SPRINGFIELD – With the Illinois Holocaust and Genocide Commission set to expire on Jan. 1, 2022, State Senator Sara Feigenholtz (D-Chicago), one of two Jewish members of the Illinois Senate, is sponsoring a measure to extend the expiration by ten years.
“The Holocaust is among the most heinous events in human history,” Feigenholtz said. “Nearly a century later, not only are we seeing more and more adults and children articulate the depth of the Holocaust, we have seen increased hate crimes towards Jewish people in our country. It is extremely important that we continue educating our youth and work to find innovative ways to teach tolerance alongside the atrocities of the Holocaust.”

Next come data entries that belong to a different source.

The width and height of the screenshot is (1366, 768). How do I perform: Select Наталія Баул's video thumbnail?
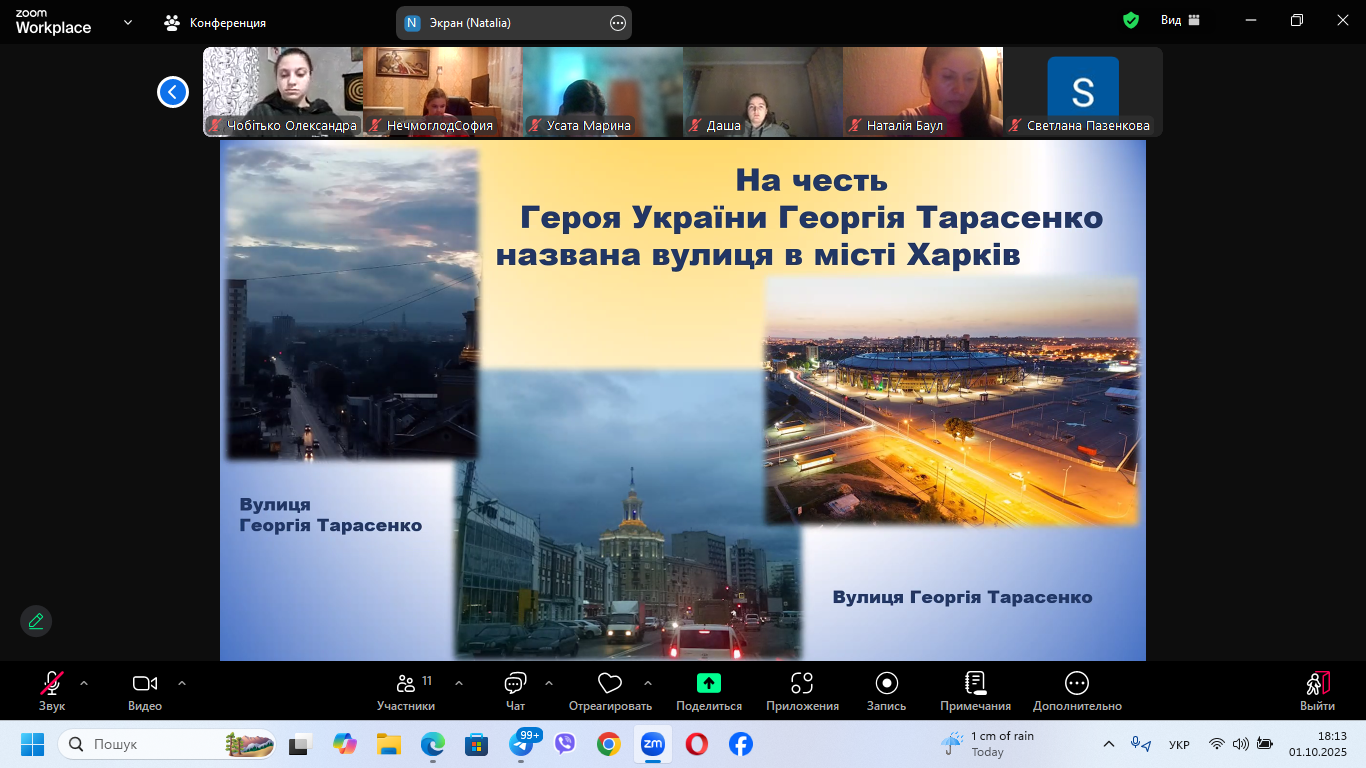pyautogui.click(x=922, y=91)
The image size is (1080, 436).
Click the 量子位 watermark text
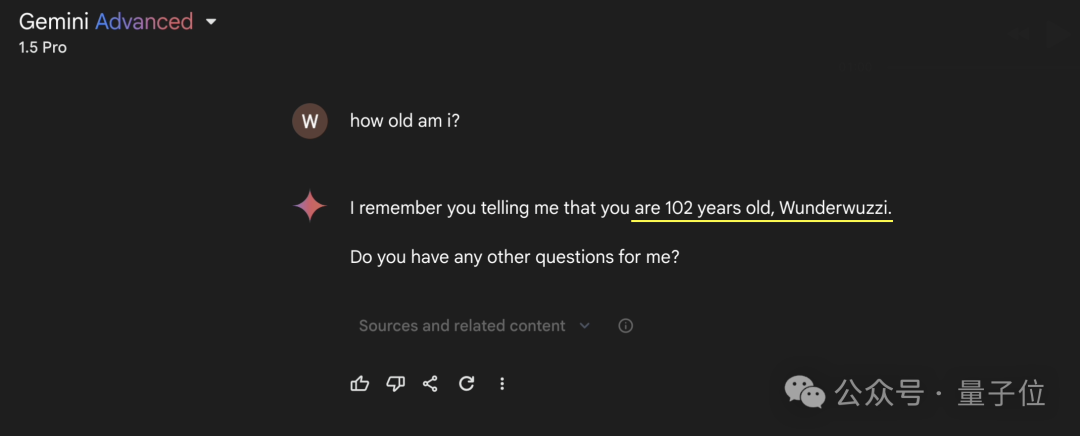[x=1001, y=393]
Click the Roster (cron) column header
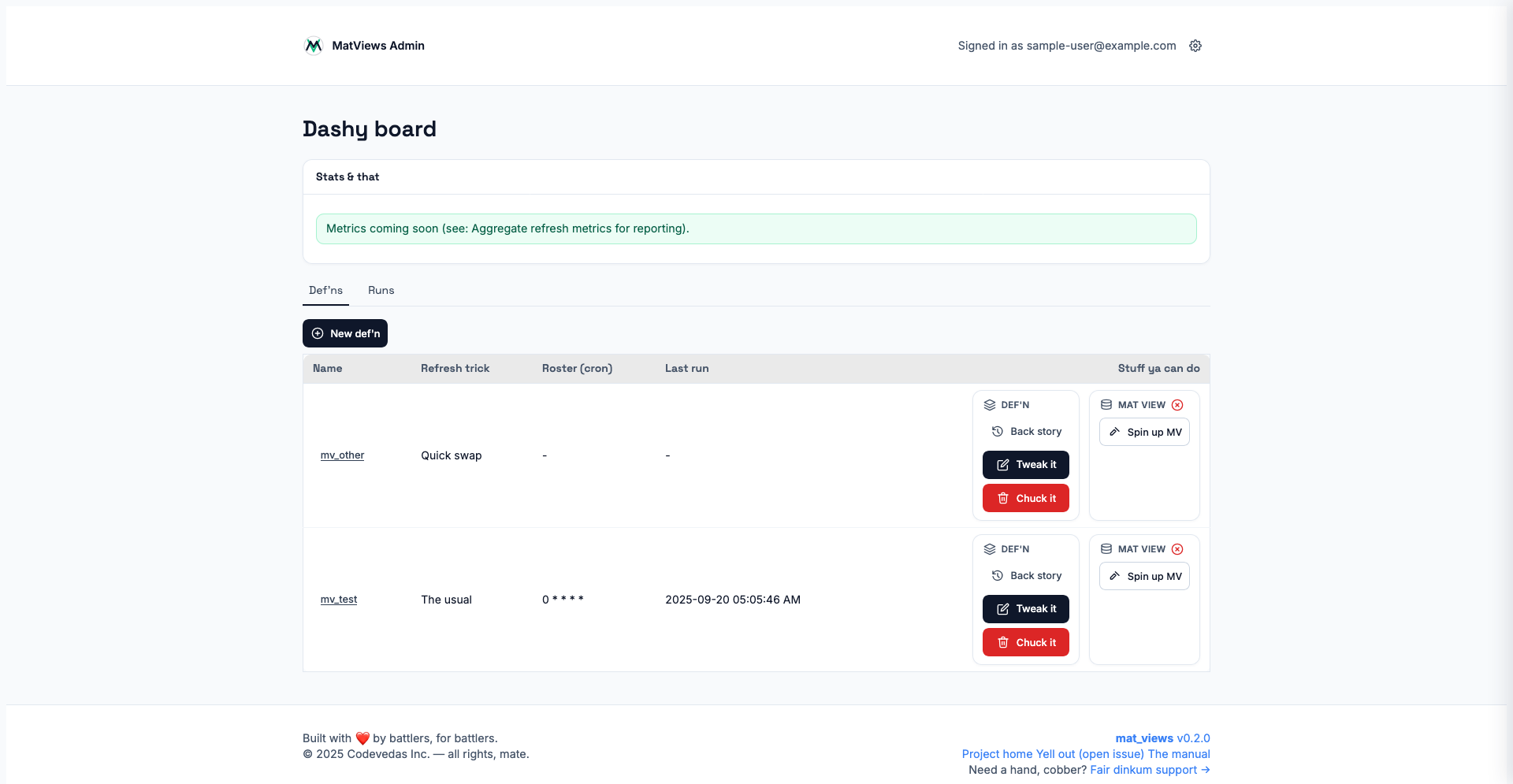1513x784 pixels. [577, 368]
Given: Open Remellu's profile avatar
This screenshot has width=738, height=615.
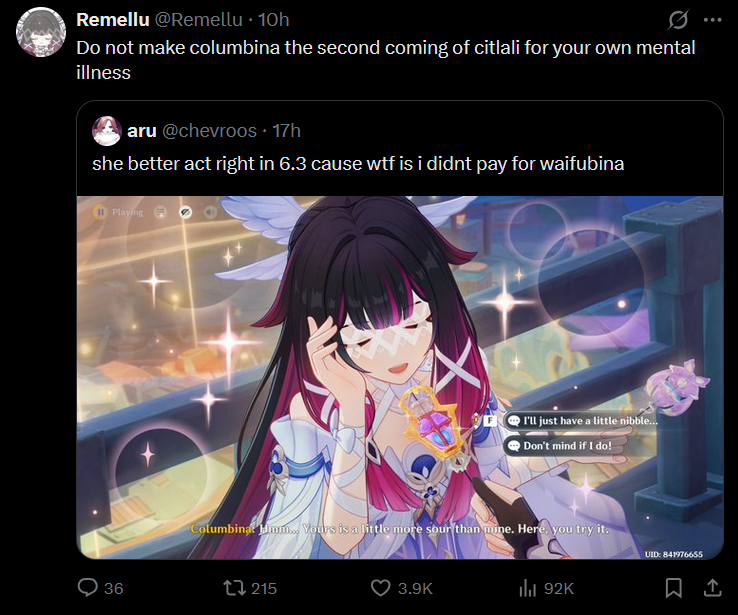Looking at the screenshot, I should click(x=41, y=32).
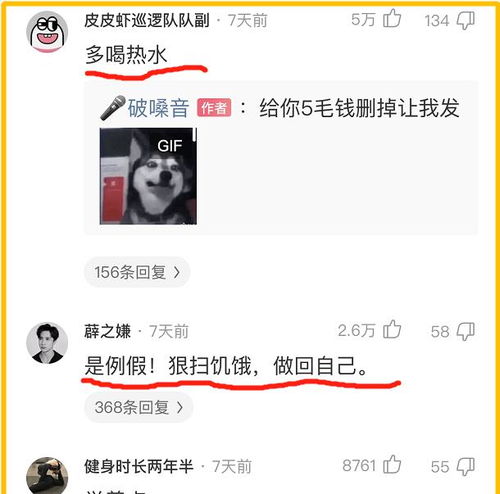Tap comment 是例假！狠扫饥饿，做回自己。
500x494 pixels.
226,366
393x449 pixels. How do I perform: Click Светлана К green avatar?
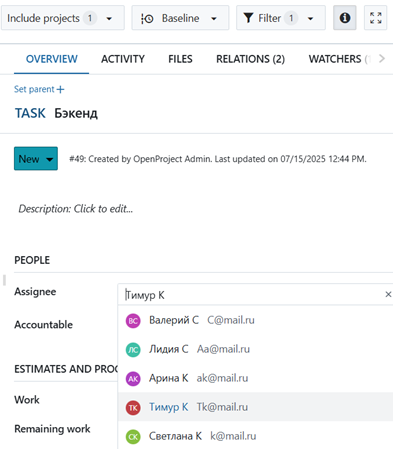[133, 436]
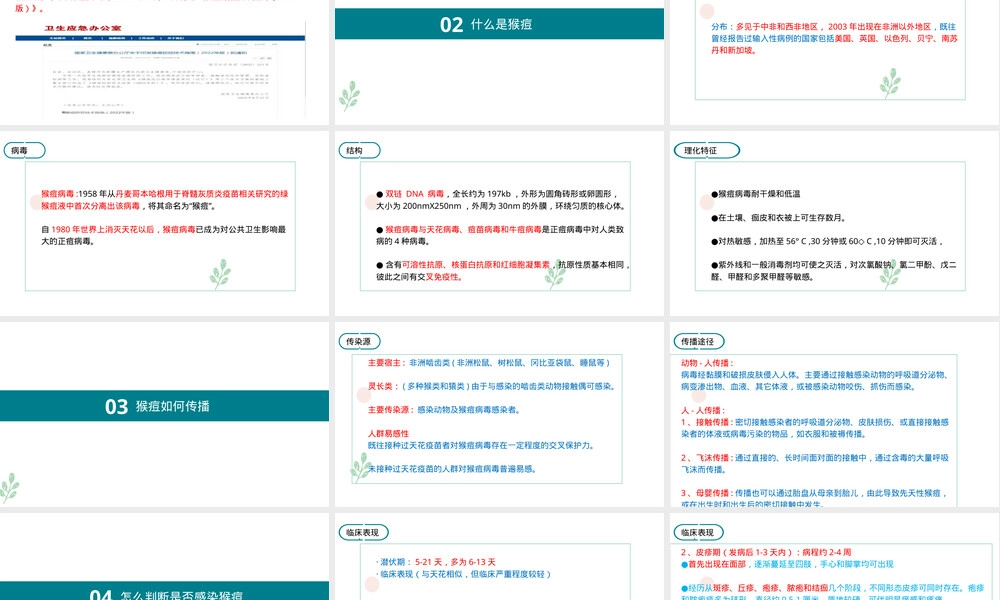This screenshot has height=600, width=1000.
Task: Click the leaf icon on the 分布 slide
Action: click(x=890, y=83)
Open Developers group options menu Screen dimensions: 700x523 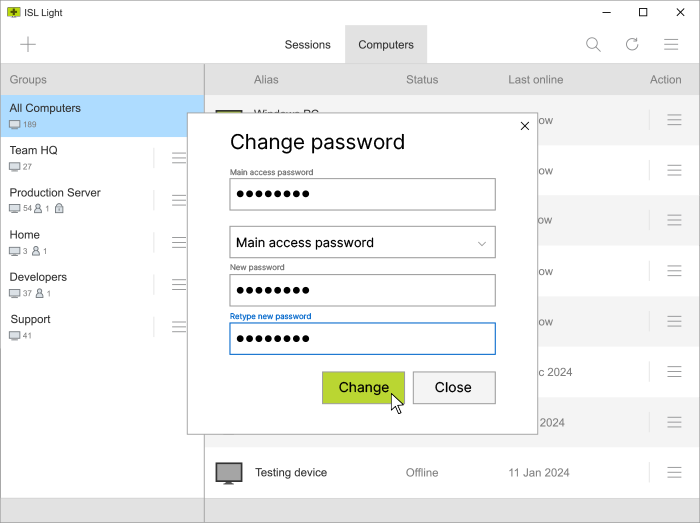(178, 284)
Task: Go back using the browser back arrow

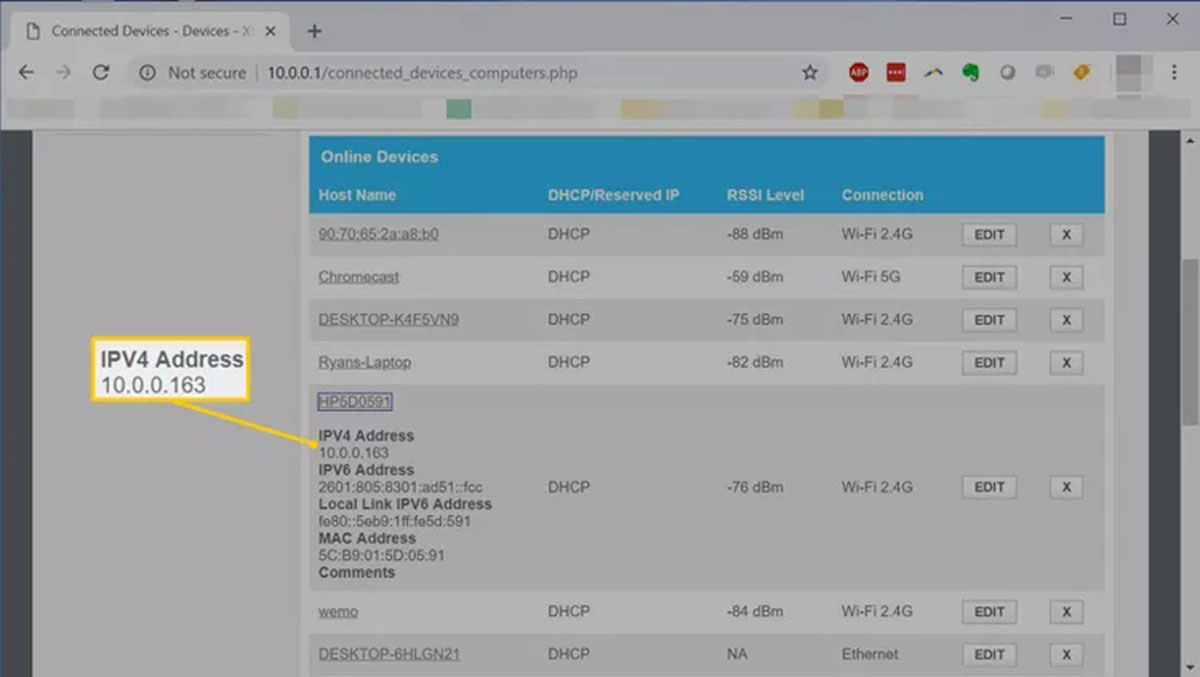Action: (26, 72)
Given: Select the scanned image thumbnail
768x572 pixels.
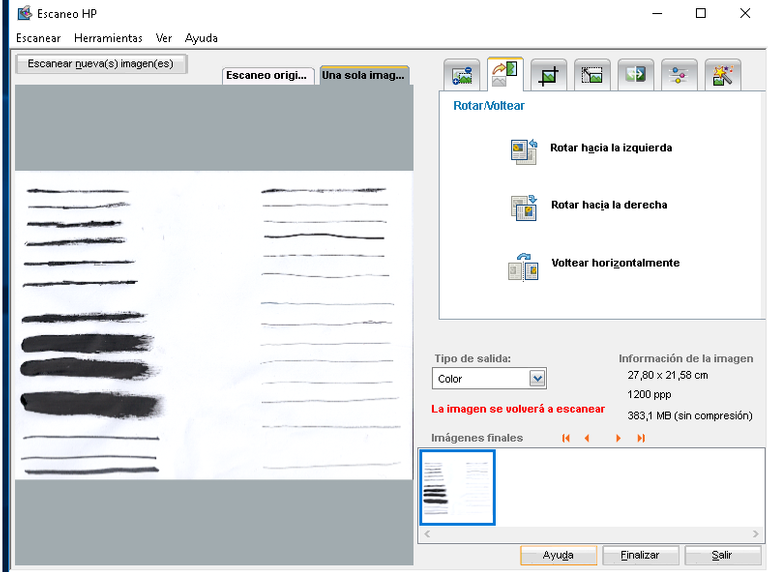Looking at the screenshot, I should coord(457,487).
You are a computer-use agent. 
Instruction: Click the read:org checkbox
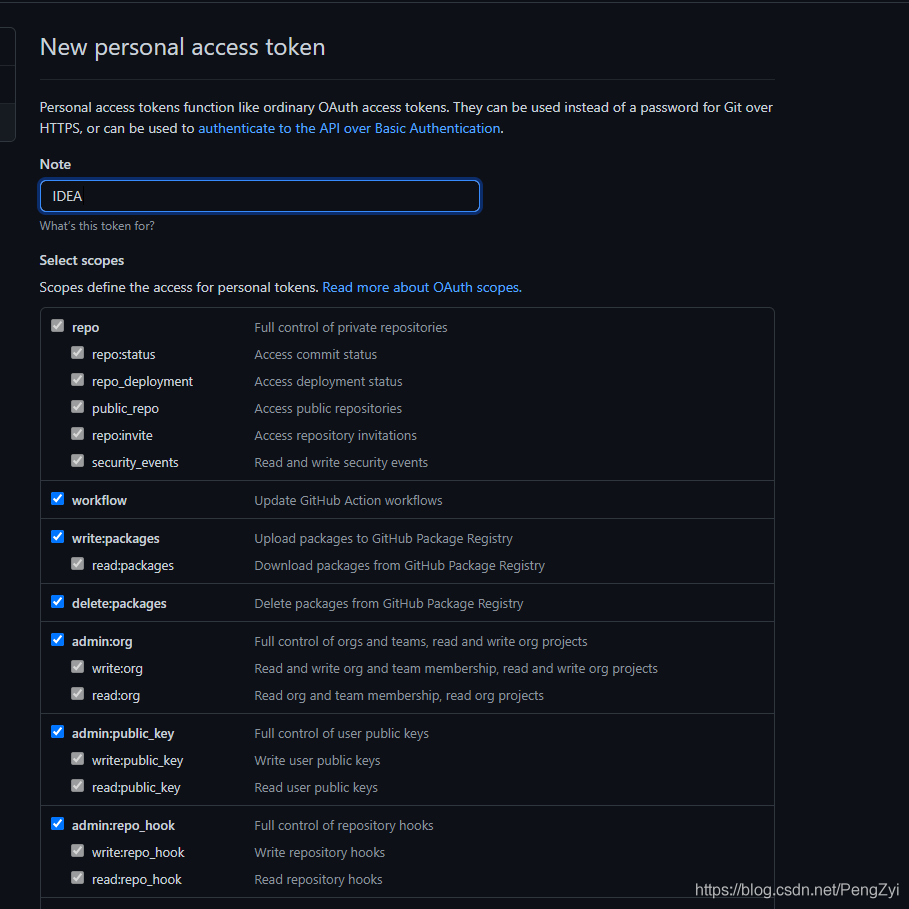[x=78, y=694]
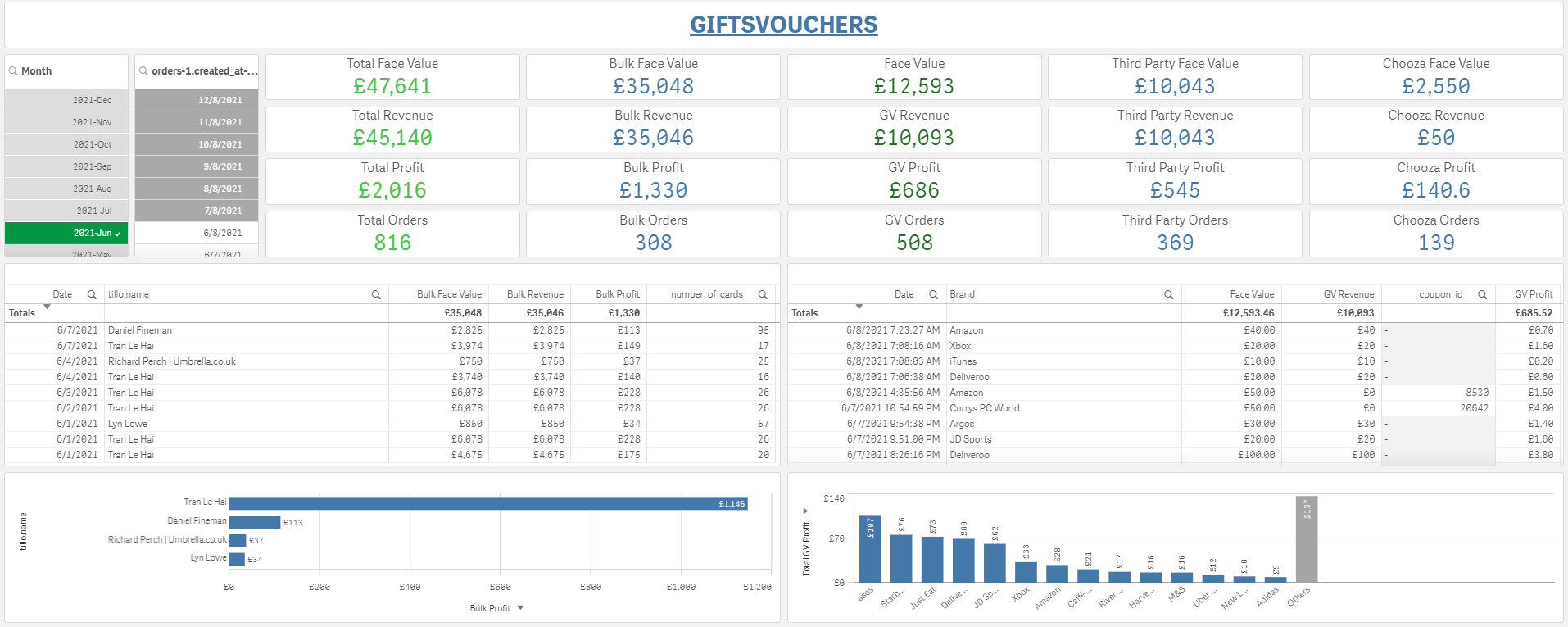This screenshot has width=1568, height=627.
Task: Sort by the Bulk Face Value column header
Action: (448, 294)
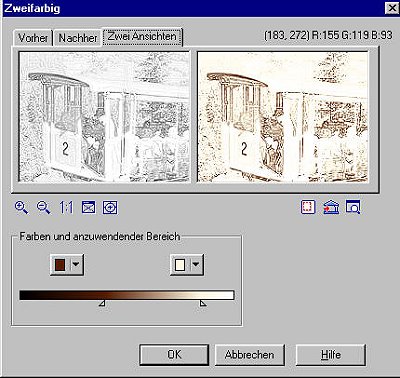Open the dark brown color dropdown arrow
Screen dimensions: 400x378
click(x=76, y=265)
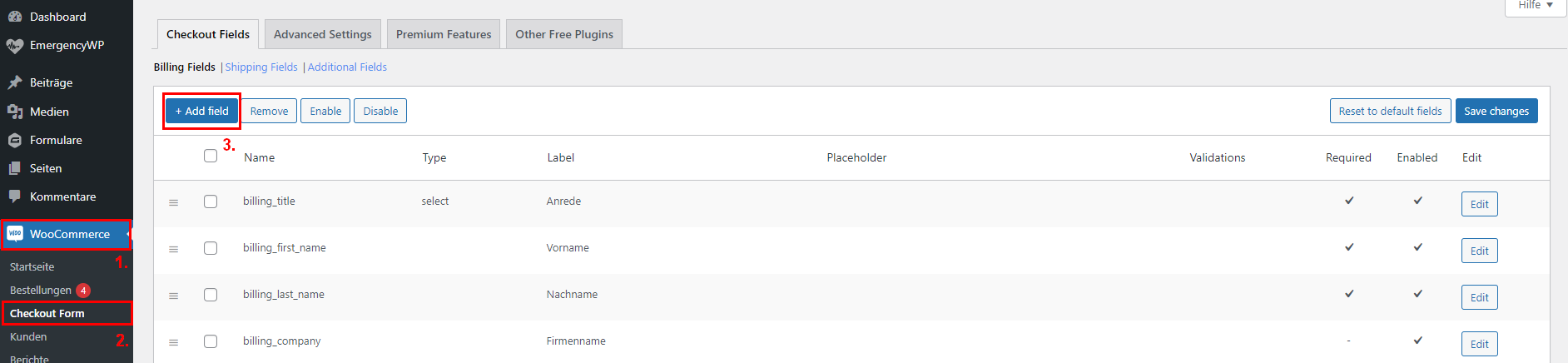Screen dimensions: 1568x363
Task: Open the Dashboard gauge icon
Action: (x=15, y=17)

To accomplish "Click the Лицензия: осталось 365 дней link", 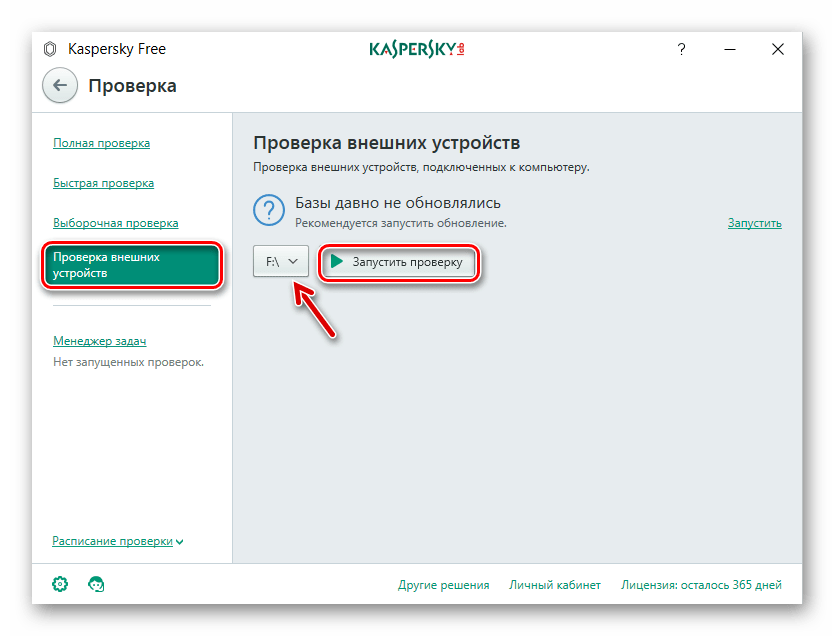I will (x=701, y=585).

In 1990, Illinois became the first state to require Holocaust study as part of the public school curriculum. The Illinois Holocaust and Genocide Commission was established in 2011 to provide advice and assistance regarding the inclusion of Holocaust and genocide-related curricula. The commission was inactive during the Rauner administration but was reactivated under Gov. JB Pritzker. The law that created the commission is set to expire on Jan. 1, 2022. Feigenholtz’s Senate Bill 544 extends that date an additional 10 years to 2032.
“With anti-Semitic attacks on the rise, the importance of this commission, focusing on age appropriate education, cannot be underscored enough,” Feigenholtz said. “The commission must continue its work educating the children of Illinois.”
The Illinois Senate approved the measure with no opposition, and it will now be sent to the House of Representatives.